1. This case is referred under Section 57(1) of the Indian Stamp Act, by the Chief Controlling Revenue Authority, Board of Revenue, Madras. The first respondent, Jagadambal is the first wife of Srinivasa Reddiar. Srinivasa Reddiar executed a Will on 2nd October, 1941 bequeathing the properties mentioned in the Will to the first respondent--first wife and stating that she should administer them and pay the debts incurred by him by selling the properties and that out of what remained after liquidating the debts, the properties should be enjoyed by the second respondent after the death of the first respondent. Srinivasa, Reddiar died, and there were disputes as to their rights under the Will. There was a compromise, and the respondents executed a document on 5th December, 1969, by which the properties described in Schedule A, were allotted to the share of the first respondent and the properties described in Schedule B were allotted to the second respondent who would be entitled to absolute rights over the properties so allotted to him and the first respondent would be entitled only to a life estate in the properties allotted to her. When, the document was presented for registration before the Sub-Registrar, Mannargudi, as a partition deed chargeable to stamp duty under Article 45 of the I Schedule to the Indian Stamp Act, he impounded it and referred the matter to the District Registrar. The District Registrar construed the document as a settlement deed and not a partition deed and charged an additional stamp duty of Rs. 1,790 and a penalty of Rs. 5. The respondents filed an appeal to the Board of Revenue and the Board of Revenue confirmed the view of the District Registrar holding that the document was a settlement deed. Aggrieved by the order of the Board of Revenue, the respondents filed a writ petition before this Court, Writ Petition No. 3254 of 1971, and this Court directed the Board on 1st August, 1973 to refer the matter to this Court under Section 57(1) of the Indian Stamp Act.
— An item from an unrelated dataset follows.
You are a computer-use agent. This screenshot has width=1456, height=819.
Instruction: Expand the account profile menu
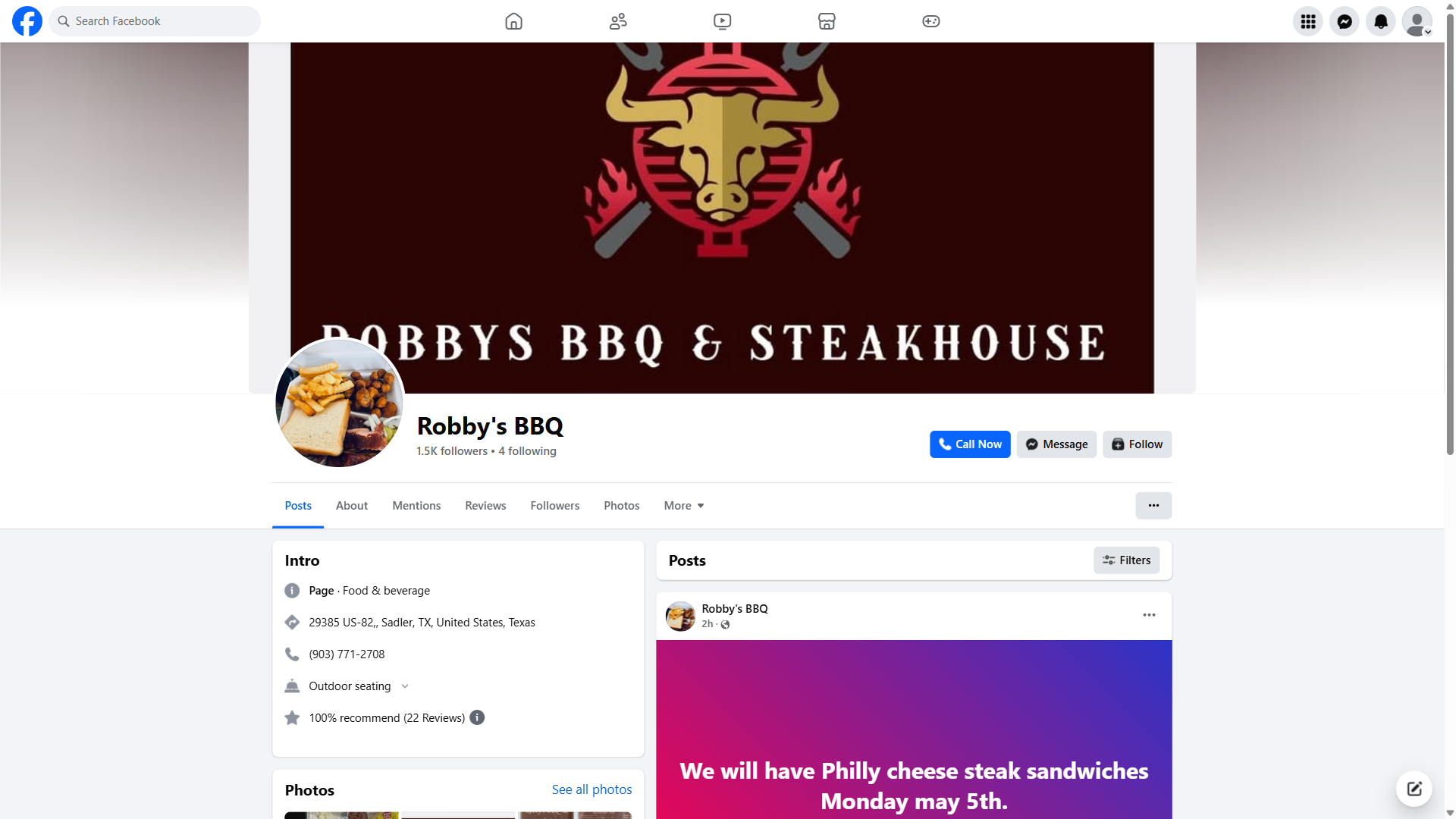(x=1417, y=21)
Thus, the Board of Revenue has referred the following point to this Court:
Whether the document No. 8 of 1970, of the Sub-Registrar's Office Mannargudi, dated 5th December, 1969 executed by the first and the second respondents by which the first and second respondents have agreed to take the properties cited in the said document, other-wise than with reference to the mode of devolution contemplated under the will executed by Srinivasa Reddiar dated 2nd October, 1941, is a partition chargeable under Article 45 of Schedule I of Indian Stamp Act, or a deed of settlement chargeable under Article 58-A of the Indian Stamp Act, or any other Article under the Act.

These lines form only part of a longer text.